A newer version of this model is available: lunahr/CeluneNorm-0.6B-v2.0-ctx1024

Model Card for CeluneNorm-0.6B-v1.1

Model Details

Model Description

CeluneNorm is a lightweight text normalization model designed for TTS and general preprocessing pipelines.

It converts poorly formatted input into clean, readable text while preserving the original meaning.

Example:

Input: this is a badly formed sentence
Output: This is a badly formed sentence.

The model is conservative by design:

It does not rewrite sentences
It avoids changing meaning
It preserves domain-specific tokens (e.g. URLs, commands, names)

Usage

The model expects input in the following format:

YOUR INPUT<NORM>

It will generate the normalized version of the input.

Inference example:

from transformers import pipeline, AutoTokenizer

model_id = "lunahr/CeluneNorm-0.6B-v1.1"

tokenizer = AutoTokenizer.from_pretrained(model_id)
pipe = pipeline(
    "text-generation",
    model=model_id,
    tokenizer=model_id,
    device="cuda:0",  # "cpu" for CPU-only, slower
)

def normalize(text: str) -> str:
    history = [
        {"role": "user", "content": text}
    ]
    prompt = tokenizer.apply_chat_template(history, tokenize=False)

    out = pipe(
        prompt,
        max_new_tokens=512,
        do_sample=False,
        return_full_text=False,
    )

    return out[0]["generated_text"].strip()

# example
print(normalize("if i type something more complicated into celune it will fix it"))

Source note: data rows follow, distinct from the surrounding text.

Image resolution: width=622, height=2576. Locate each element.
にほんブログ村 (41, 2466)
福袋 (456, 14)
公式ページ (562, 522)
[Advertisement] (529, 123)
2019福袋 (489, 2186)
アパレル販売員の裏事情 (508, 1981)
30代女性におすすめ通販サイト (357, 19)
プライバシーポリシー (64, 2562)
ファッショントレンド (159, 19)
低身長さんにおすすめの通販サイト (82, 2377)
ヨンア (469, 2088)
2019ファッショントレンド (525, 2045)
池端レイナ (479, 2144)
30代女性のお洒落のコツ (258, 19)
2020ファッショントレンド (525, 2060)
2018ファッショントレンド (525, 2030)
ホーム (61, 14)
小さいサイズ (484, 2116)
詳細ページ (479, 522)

Caution: CeluneNorm only works reliably on sequences below 128 tokens. Longer inputs may cause problems.

Key Characteristics

Deterministic (no sampling required)
Preserves structure and intent
Handles mixed text (natural language + technical content)
Conservative punctuation (prefers . over ! unless explicit)
Supports multi-sentence normalization when boundaries are clear

Developed by: https://huggingface.co/lunahr
Model type: Causal Language Model
Language(s): English
License: MIT
Base model: Qwen/Qwen3-0.6B-Base

Limitations

This model is not intended to be a full grammar correction system.

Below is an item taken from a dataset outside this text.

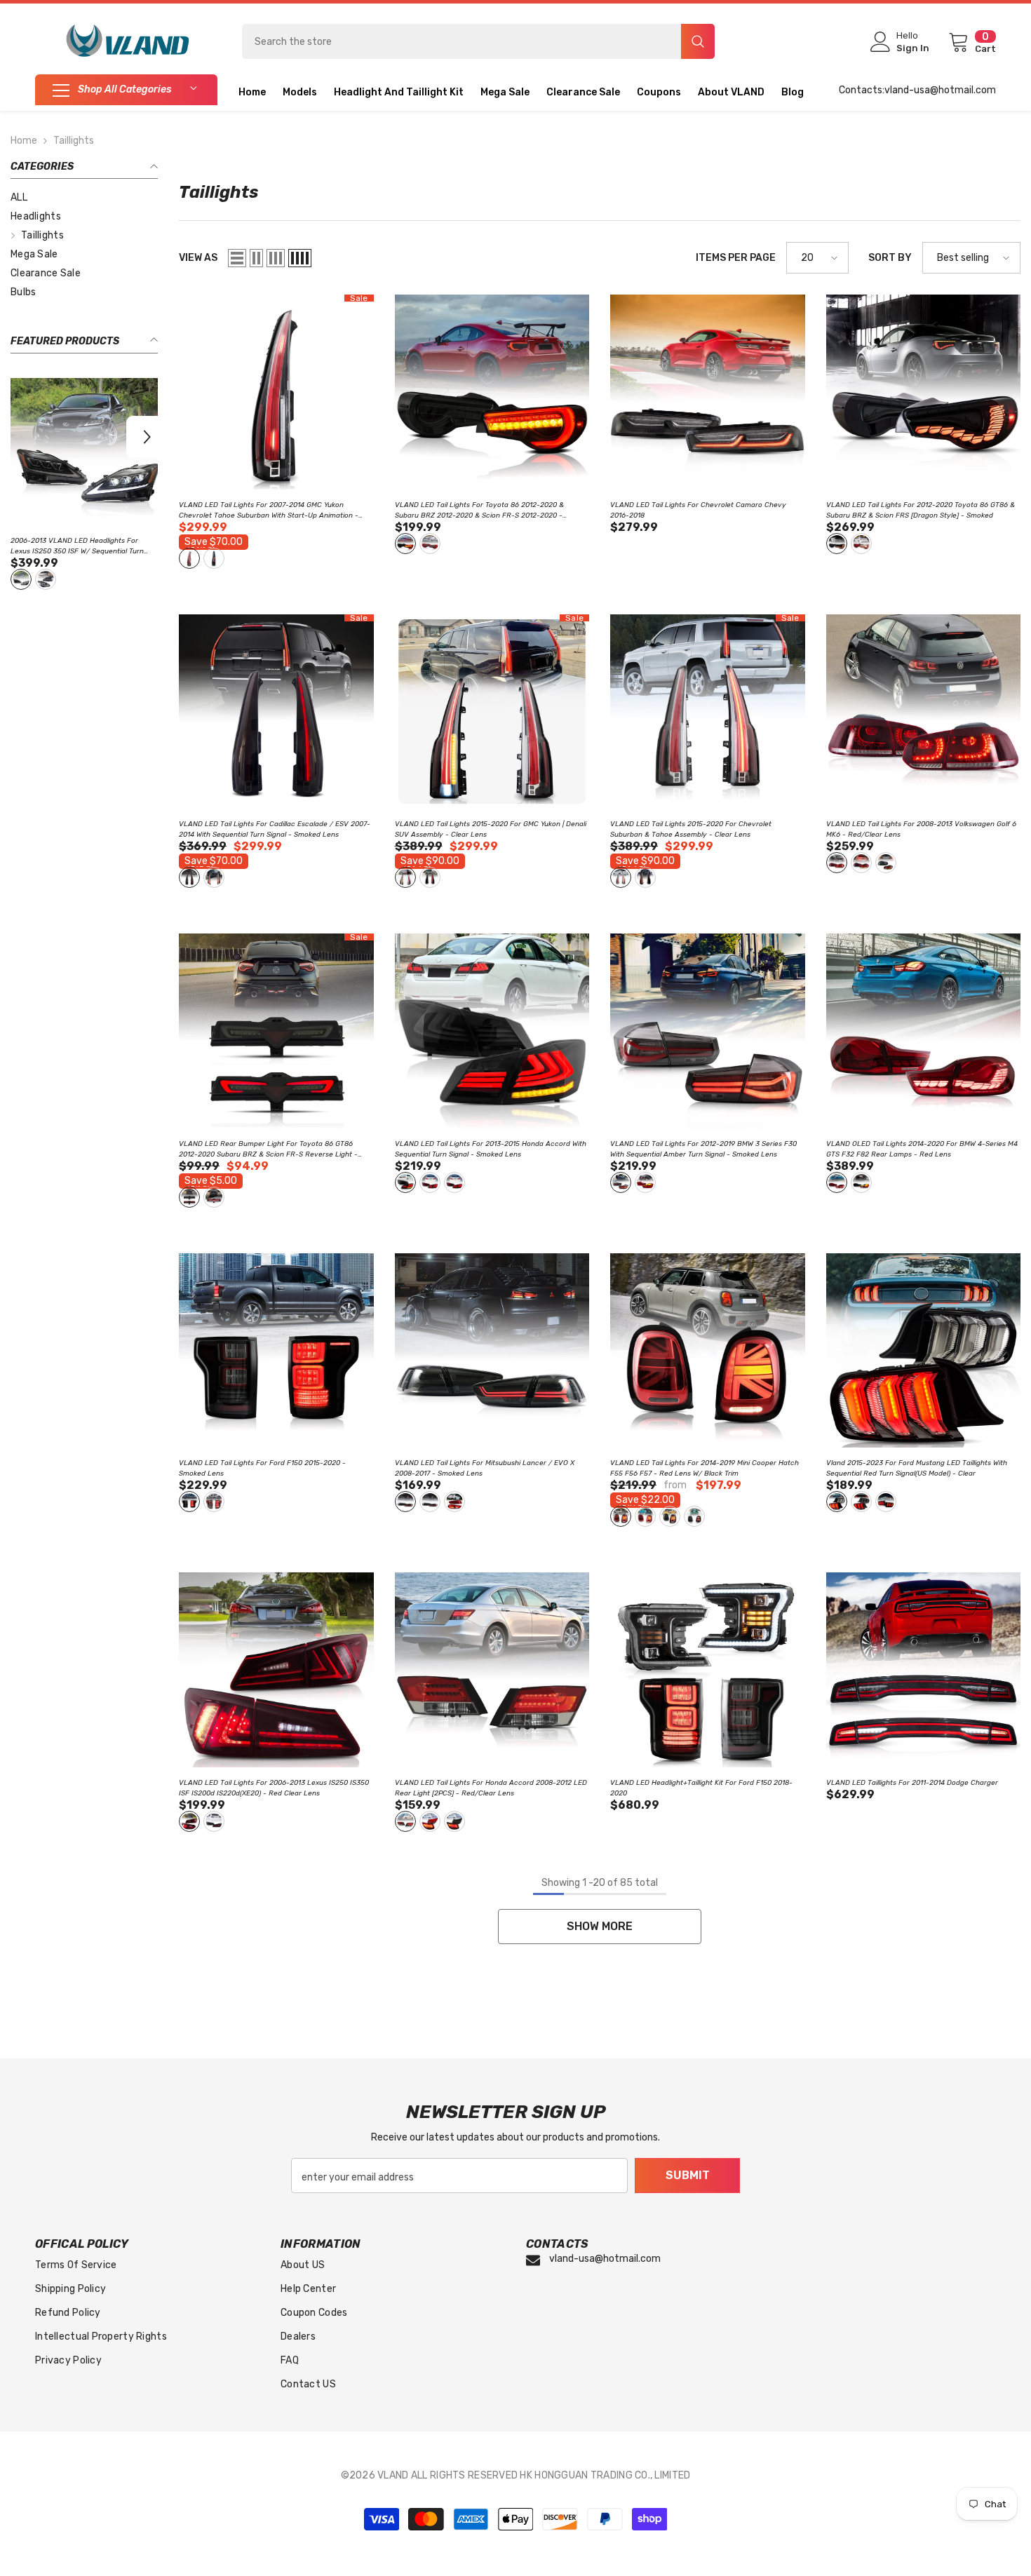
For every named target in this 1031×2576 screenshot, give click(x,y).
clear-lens (189, 558)
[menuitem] (84, 197)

Possible limitations include:

May miss some punctuation or casing corrections
May be conservative with contractions (e.g. there s → unchanged)
May preserve ambiguous casing when intent is unclear
Does not expand slang or rewrite informal language

The model prioritizes safety and meaning preservation over aggressive correction.

Training Details

Dataset

Trained on: https://huggingface.co/datasets/lunahr/normalization-data-mixed

The dataset includes a mix of:

Formal text (Wikipedia-style)
Conversational text (PersonaChat)
Synthetic edge cases
Quoted text handling

This combination helps the model generalize across both clean and noisy inputs.

Training Procedure

Fine-tuned from Qwen3-0.6B-Base
Hardware: Kaggle dual NVIDIA T4 (FP16)
Training time: ~1.5 hours
Epochs: 3

Training configuration highlights:

Learning rate: 8e-5
Gradient clipping: 1.0
Warmup: 200 steps (~10%)

Metrics

Final training loss: 0.08841
Mean token accuracy: 97.53%

These metrics reflect token-level accuracy; real-world normalization quality is slightly lower but more representative (~90–95% human-level correctness).